The concept of the business cycle is that the rate of growth in an economy will shift over time, but in a more or less repeatable pattern. The structure of the pattern is, roughly, that economies will grow quickly, then a turning point will occur and the economy will turn into recession. After a trough, the business cycle will begin anew with a fresh period of growth.For most Western economies, characterized by rising populations, intensive resource exploitation and continuous technological improvements, are on a long-run growth trend in their GDP. The business cycle should be identifiable outside of that trend. The degree of influence between business cycles and the trend is subject to debate. For example, in the United States the recession of 2008-2009 is believed by some to have permanently set the country's growth trajectory below where the previous trendline was -- so the business cycle will have a long-run influence on the trend, even once the recession has ended and the growth stage renewed.
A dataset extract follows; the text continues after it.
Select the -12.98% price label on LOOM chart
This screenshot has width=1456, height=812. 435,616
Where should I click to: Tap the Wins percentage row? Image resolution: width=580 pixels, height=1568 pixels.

Different economic schools have their own takes on the role that business cycles play in the macroeconomic environment. The real business theory school of thought holds that economic agents are rational and optimising. Another key assumption is that wages and prices are flexible, something for which there is little evidence in the real world for most goods, and certainly for labour. Business cycles, therefore, arise as the result of shocks to the economy. Because agents are always optimising each transaction, a business cycle change is the result of agents changing their views about future economic outcomes, and the implications thereof on current transactions.
Changes often occur from outside the economic sphere. For example, Brexit will result in a change to economic conditions. If that in turn results in a change to the course of the business cycle, that would simply be the net result of millions of rational, optimising transactions. When the circumstances change, then economic agents will change their activities in turn.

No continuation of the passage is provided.